• _Challenge_:
Rewrite the listing from the line with "Given: Open column settings sliders icon" to the line with "Open the steam platform dropdown", swapping "dropdown" for "menu" and keeping everything else the same. Leave the pictures out of your answer.

• _Excerpted records_:

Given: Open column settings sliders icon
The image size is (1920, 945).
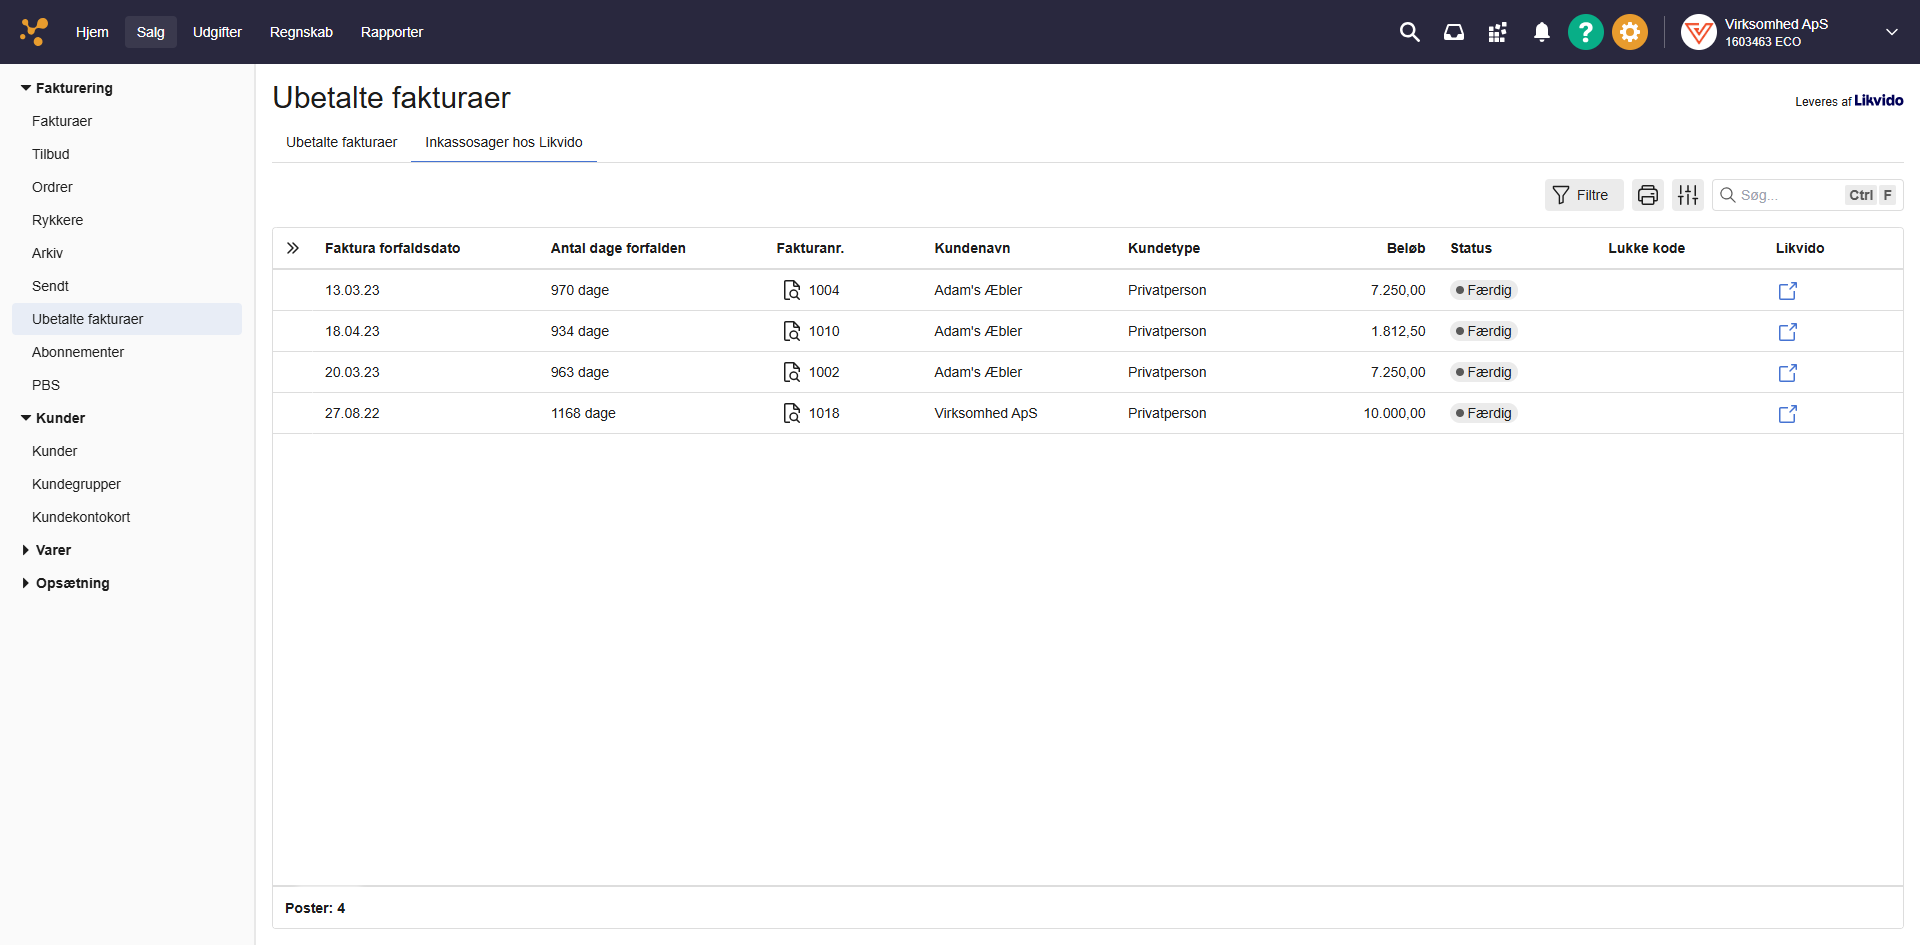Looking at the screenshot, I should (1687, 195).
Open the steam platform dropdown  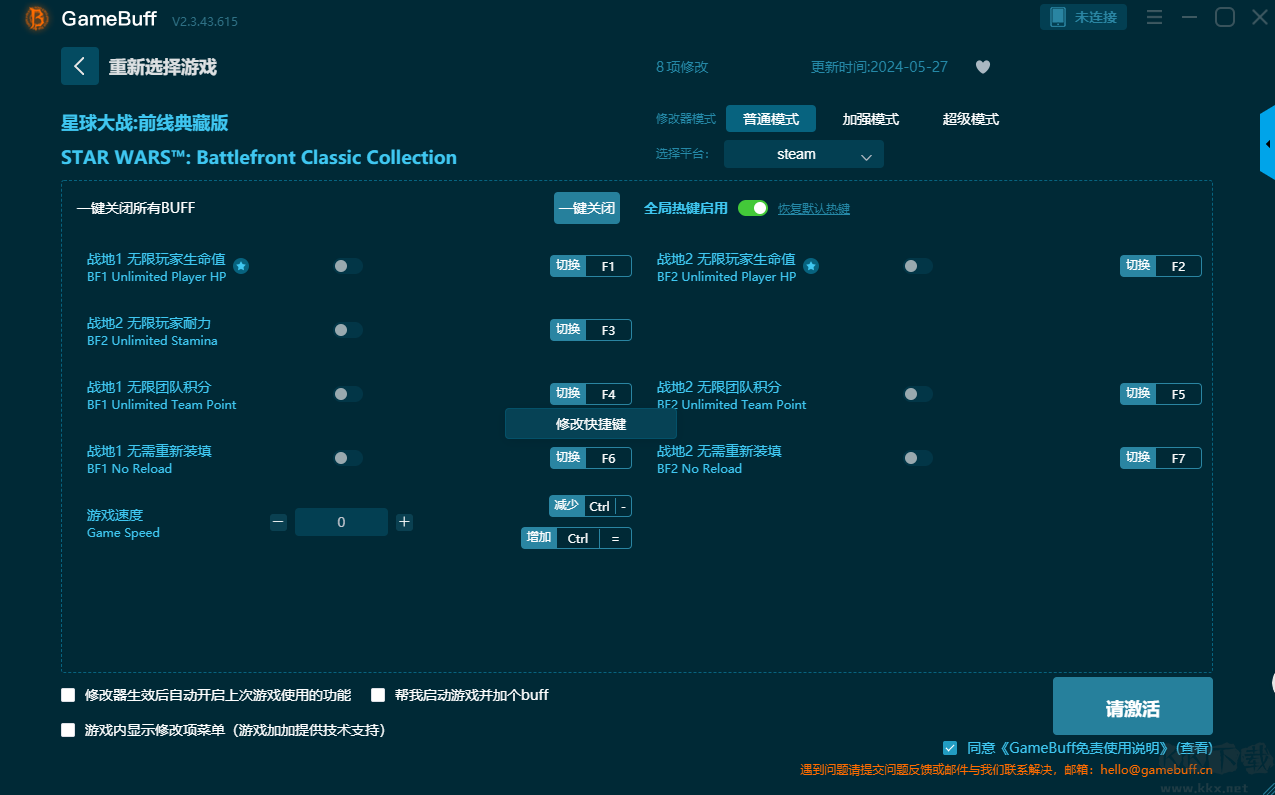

--

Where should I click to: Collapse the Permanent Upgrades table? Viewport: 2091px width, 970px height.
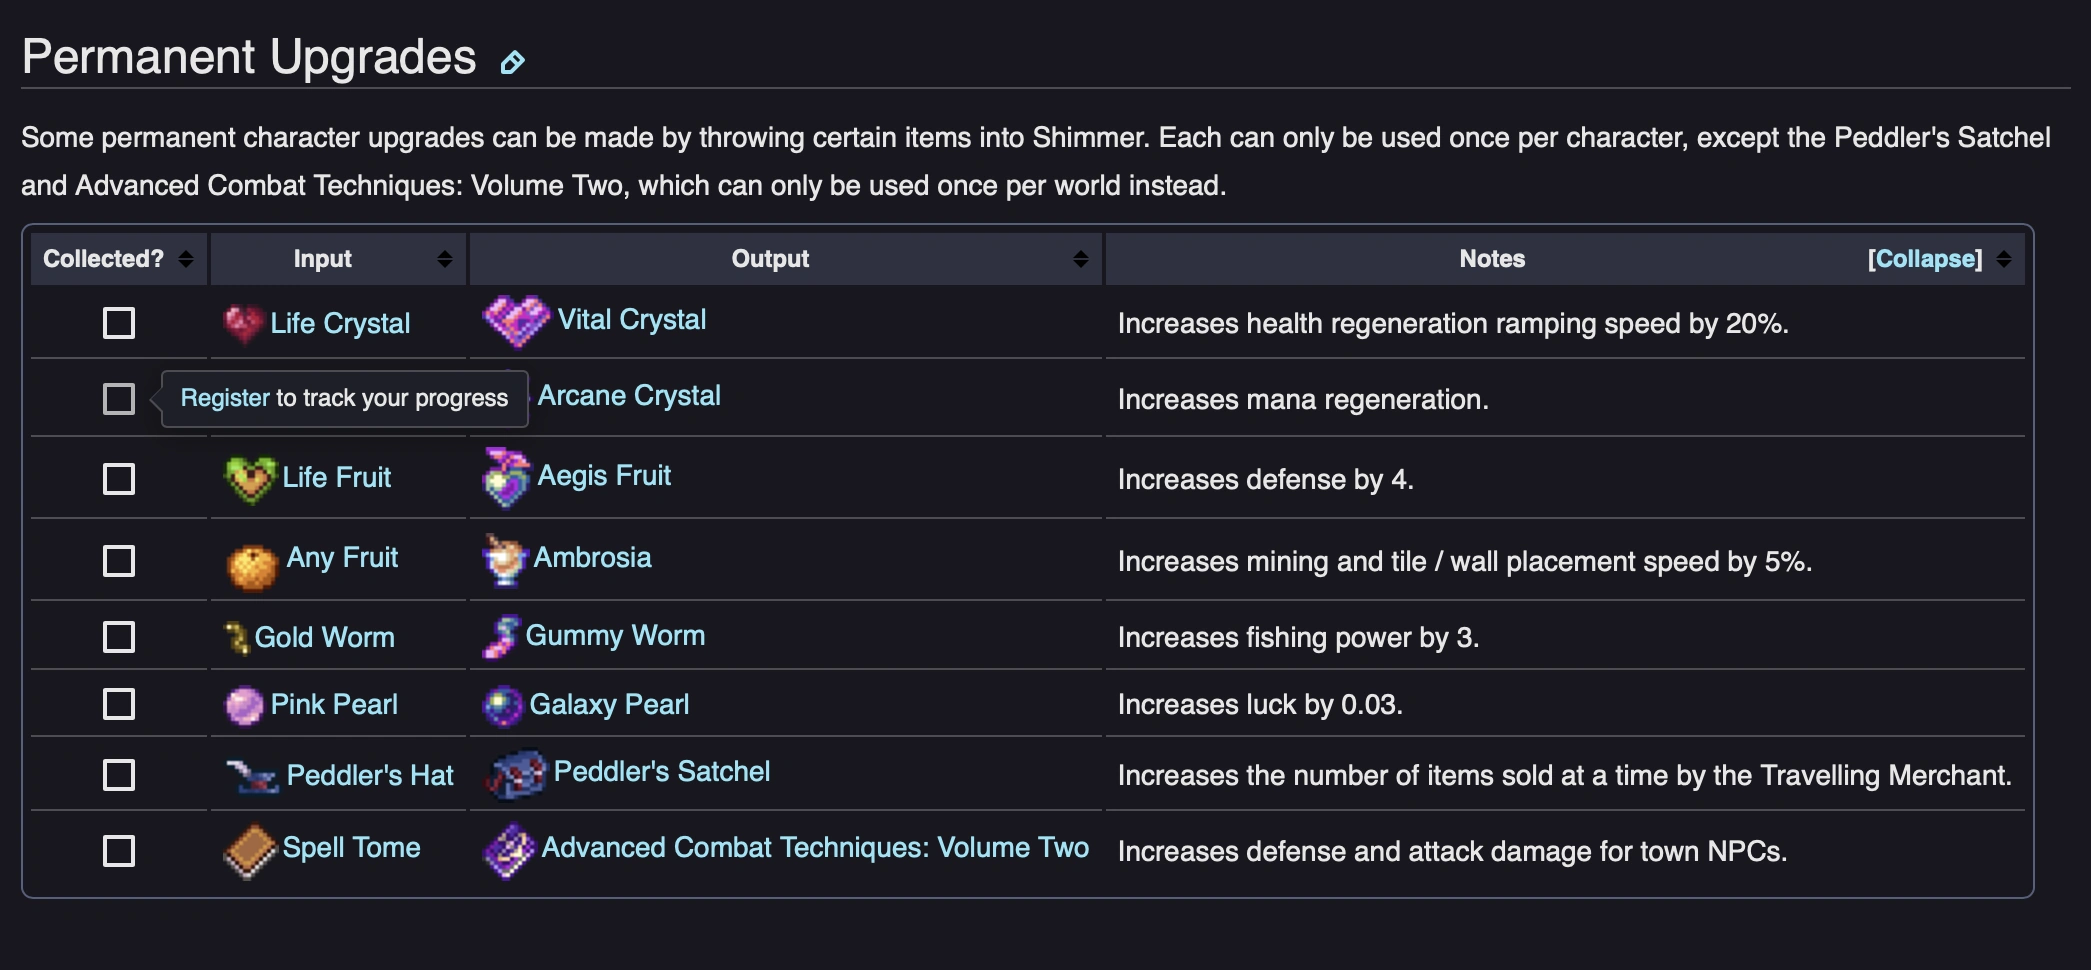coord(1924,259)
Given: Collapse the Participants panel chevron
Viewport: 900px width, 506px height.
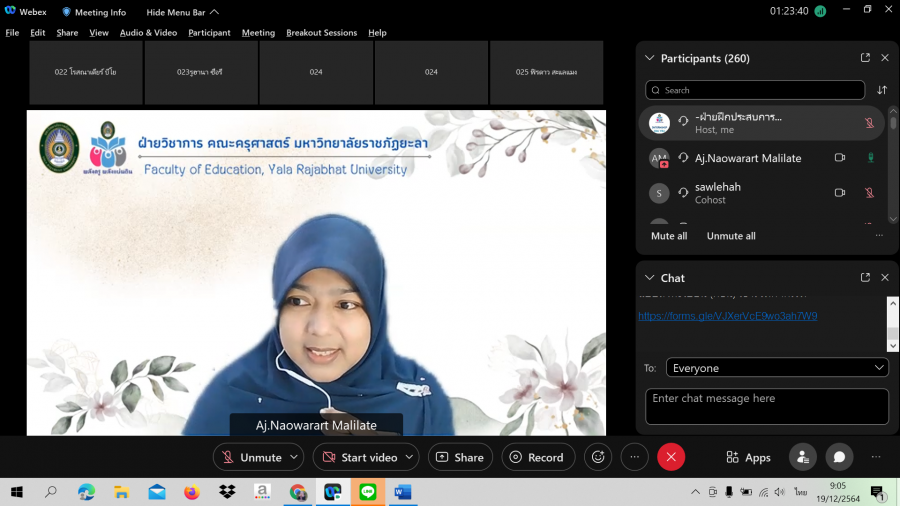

• _Full output_:
Given: Open column settings sliders icon
The image size is (1920, 945).
Looking at the screenshot, I should (1687, 195).
Open the steam platform menu  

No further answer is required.